Defendant and Ethan Warden were implicated in the crime. On September 14, 2001, a Kane County grand jury returned a six-count indictment against defendant. Count I of the indictment charged defendant with attempted first-degree murder (720 ILCS 5/8 — 4(a), 9 — 1(a)(1) (West 2000)). Count II charged defendant with armed robbery (720 ILCS 5/18 — 2(a)(4) (West 2000)). Counts III and IV charged defendant with home invasion (720 ILCS 5/12 — 11(a)(3), (a)(5) (West 2000)). Count V charged defendant with aggravated battery with a firearm (720 ILCS 5/12 — 4.2(a)(1) (West 2000)). Count VI charged defendant with criminal damage to property (720 ILCS 5/21 — 1(d) (West 2000)). Warden was charged with identical offenses. However, he entered into a plea agreement with the State. The terms of the plea agreement provided that the State would amend the armed-robbery charge and one of the home-invasion counts. Warden would then plead guilty to those two charges and serve consecutive sentences of six years’ imprisonment for each conviction. The agreement further provided that, “upon full and successful completion by [Warden] of all conditions,” including Warden’s testimony against defendant, the State would nol-pros the remaining charges.
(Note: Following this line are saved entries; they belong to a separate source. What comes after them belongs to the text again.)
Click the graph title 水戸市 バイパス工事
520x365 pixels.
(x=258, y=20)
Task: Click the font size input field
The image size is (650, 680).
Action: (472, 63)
Prior to trial, defendant moved to dismiss the attempted-first-degree-murder, armed-robbery, and home-invasion charges. Defendant argued that the sentencing provisions for these offenses (720 ILCS 5/8 — 4(c)(1)(B) through (c)(1)(D), 18 — 2(b), 12 — 11(c) (West 2000)), which provide for a 15-year, 20-year, or 25-year-to-life sentencing enhancement based on the extent to which a firearm was involved in the commission of the offense, violate the due process, equal protection, proportionate-penalties, and separation-of-powers clauses of the Illinois Constitution of 1970 (Ill. Const. 1970, art. I, §§ 2, 11; art. II, § 1). The trial court denied defendant’s motions with respect to the attempted-first-degree-murder and home-invasion charges, but granted defendant’s motion with respect to the armed-robbery charge.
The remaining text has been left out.